Polscy złodzieje to nie zawsze wysublimowani kryminaliści, nastawiający się na drogocenne łupy. Funkcjonariusze policji niejednokrotnie dostają wezwania do spraw nieco mniejszej wagi, przestępstw dokonanych dla rozrywki czy popisu.
Okuninka. Bezczelna kradzież w biały dzień
Taki charakter prawdopodobnie miał incydent, do którego doszło w sobotę 13 sierpnia we wsi Okuninka w powiecie włodawskim. Przed godziną 19:00 do mundurowych z Włodawy wpłynęło dość nietypowe zgłoszenie.
Właściciele jednego z lokali gastronomicznych, zlokalizowanych w niewielkiej miejscowości, poinformowali mundurowych, że nieznani sprawcy wynieśli z ich punktu wielkiego dekoracyjnego gofra. Choć z pozoru nie brzmi to jak bardzo dotkliwe w skutkach wydarzenie, straty wyceniono na 3 tys. złotych.
Stróże prawa wszczęli poszukiwania osób odpowiedzialnych za tę zuchwałą kradzież. Okazało się, że sprawcy zostali przyłapani na gorącym uczynku przez kamery monitoringu, zainstalowane w pobliżu miejsca zdarzenia.
Na nagraniu, do którego dotarli policjanci, widać dwóch młodych mężczyzn, dumnie niosących plastikowy wypiek. Szli tak w biały dzień, mijając po drodze wielu przechodniów. Funkcjonariuszom szybko udało się ustalić tożsamość sprawców.
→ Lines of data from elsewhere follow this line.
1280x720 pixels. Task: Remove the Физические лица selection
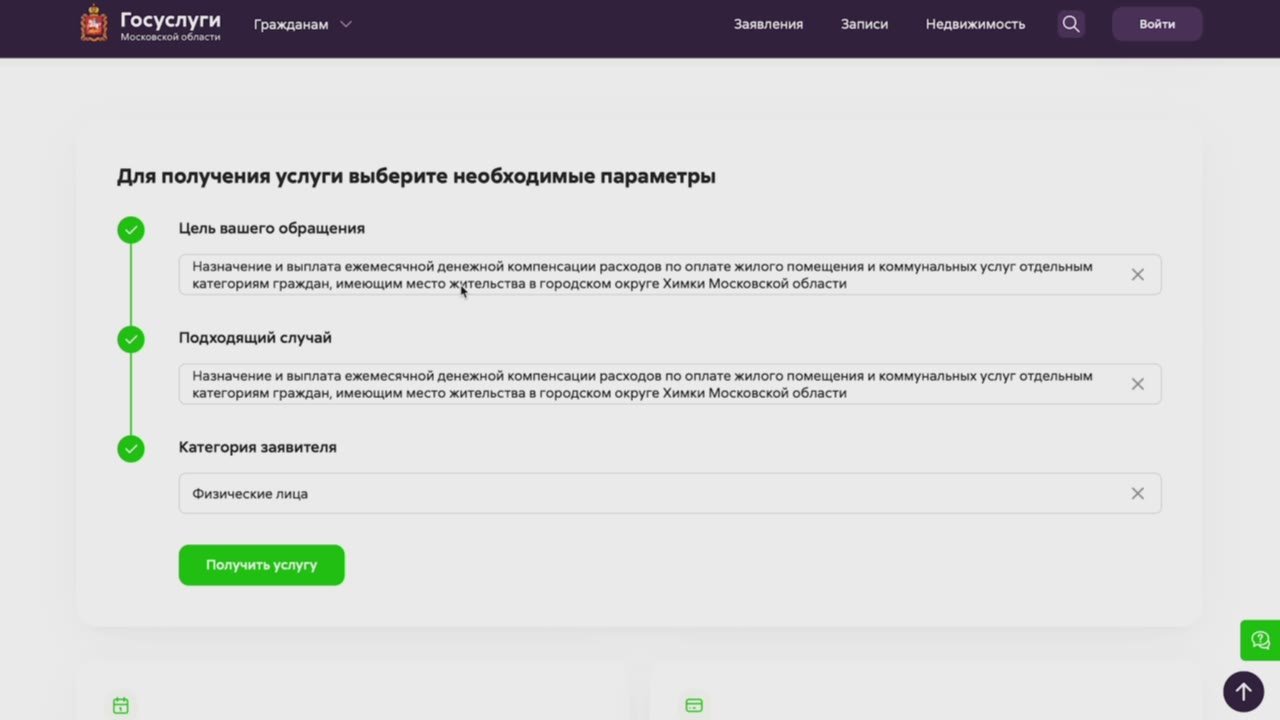(x=1137, y=493)
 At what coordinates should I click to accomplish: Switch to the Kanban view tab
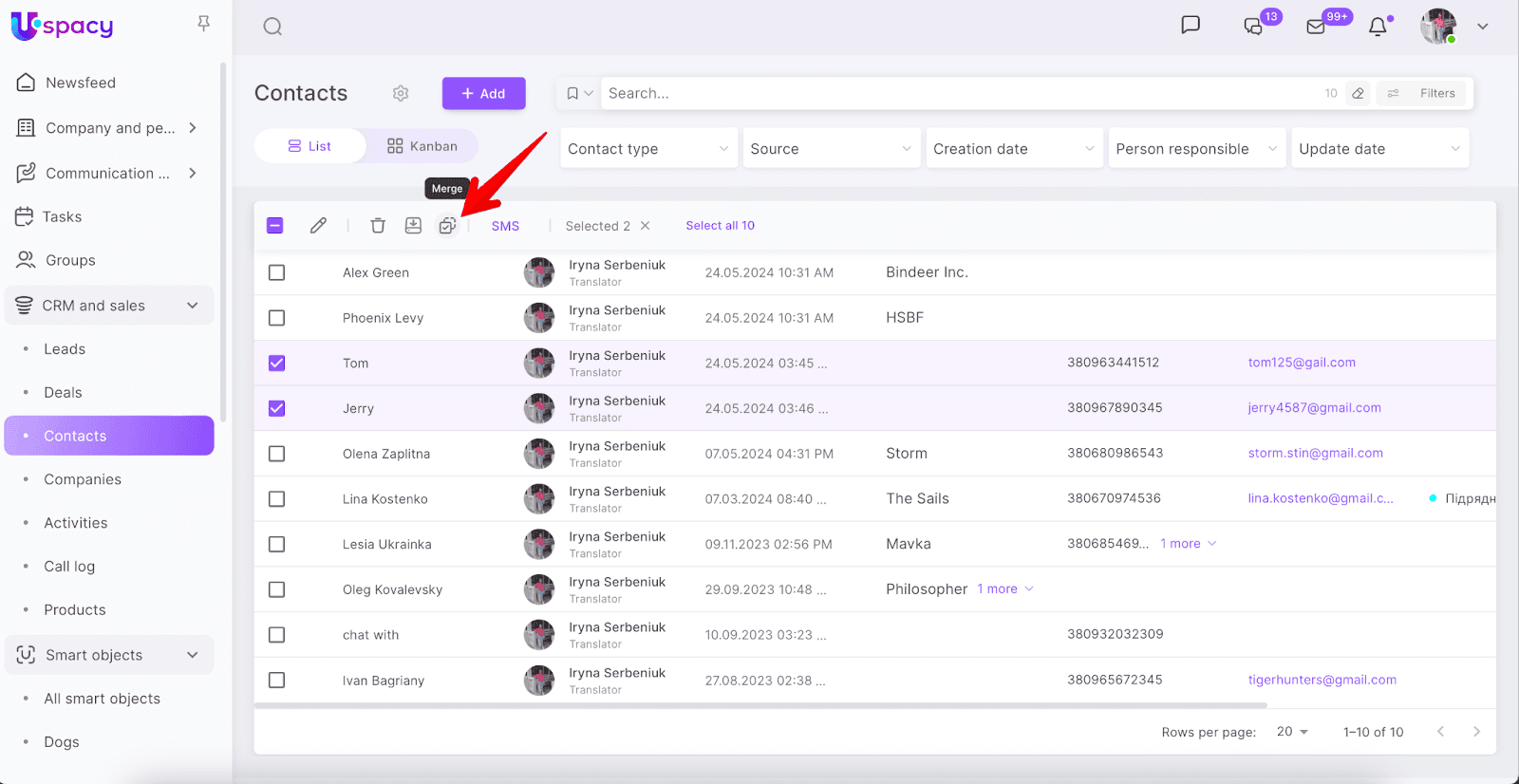click(x=422, y=146)
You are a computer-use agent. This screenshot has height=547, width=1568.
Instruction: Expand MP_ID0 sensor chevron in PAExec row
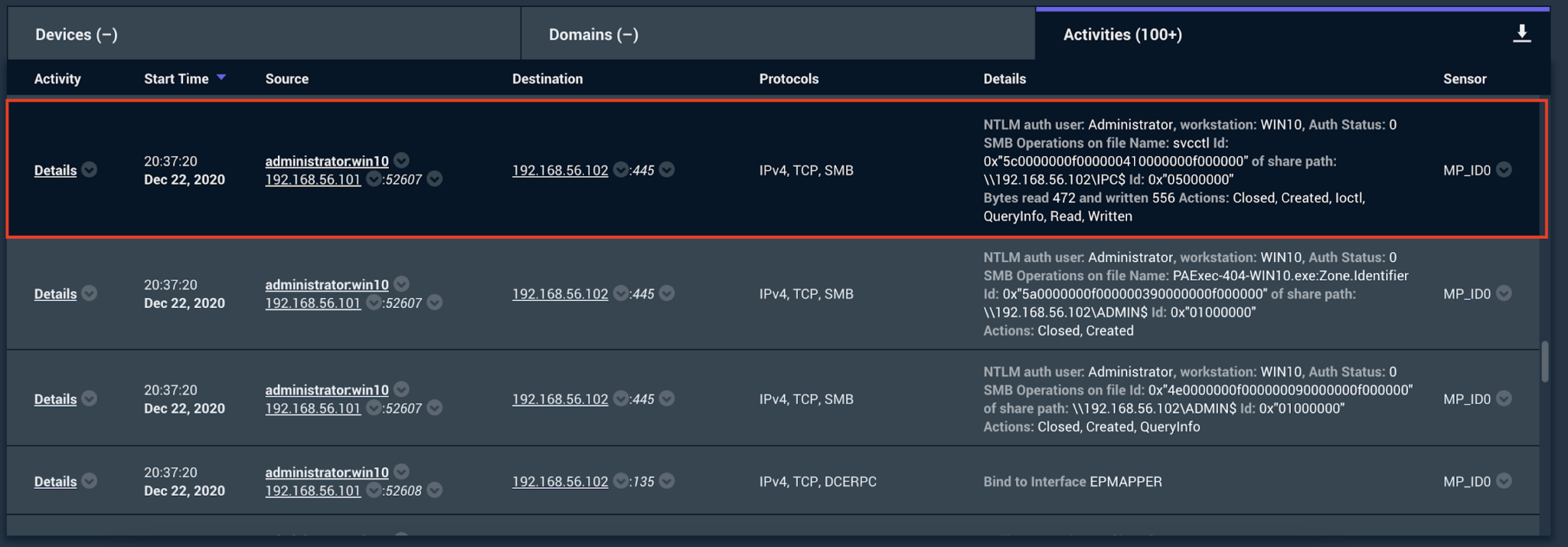[1504, 293]
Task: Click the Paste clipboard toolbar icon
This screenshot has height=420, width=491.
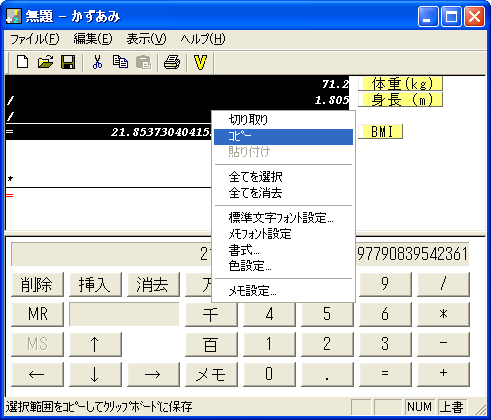Action: pos(144,62)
Służby namierzyły złodziejaszków i już wkrótce odzyskano ich łup. Gofr był schowany w wynajmowanym domku letniskowym. Niestety, zniknęła z niego apetyczna bita śmietana oraz owoce, a zamiast tego pojawiły się... dziury. Złodzieje, dwaj 24-letni mieszkańcy województwa mazowieckiego, zostali zatrzymani.
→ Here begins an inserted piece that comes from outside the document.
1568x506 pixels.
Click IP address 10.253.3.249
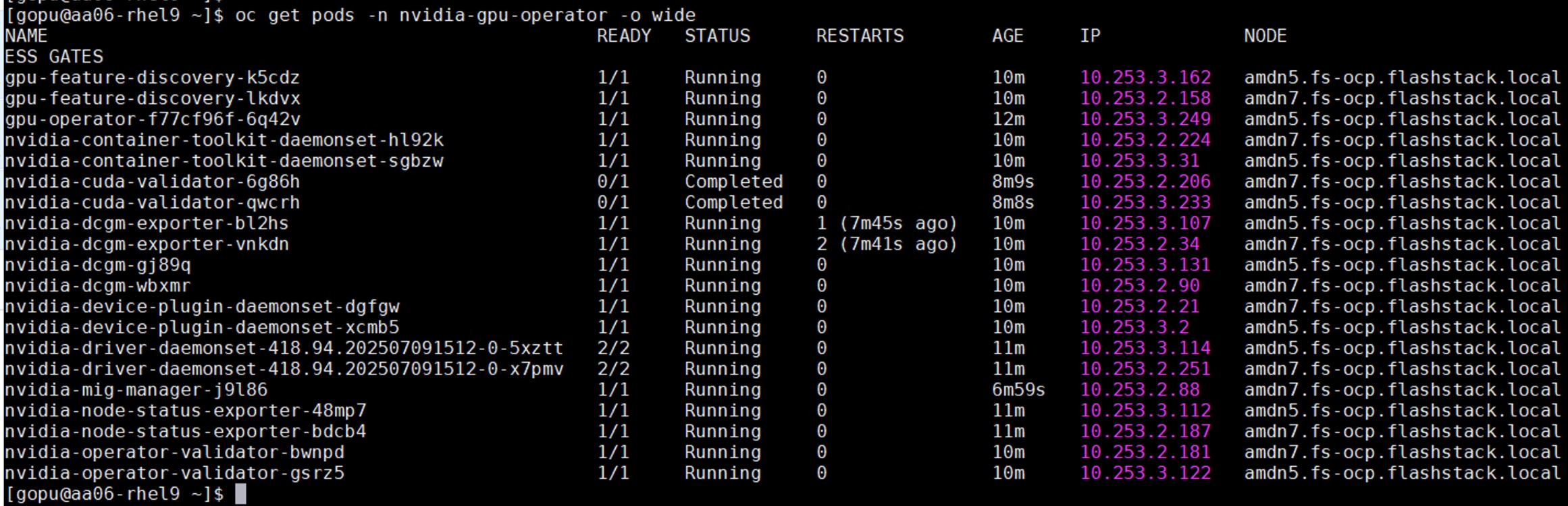coord(1145,119)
Jak ustalili policjanci, w niespełna godzinę przed kradzieżą wraz z kolegami przyjechali do Okuninki. Twierdzą, że z powodu ilości spożytego alkoholu nic nie pamiętają z poprzedniego wieczoru, zaś zniszczenia gofra zapewne powstały, gdy go upuścili, niosąc do domku - przekazała podinsp. Bożena Szymańska z KPP we Włodawie.
Młodym mężczyznom za nierozsądny wybryk grozi teraz nawet do 5 lat pozbawienia wolności. Na poczet grożących im kar zabezpieczono 2 tys. złotych.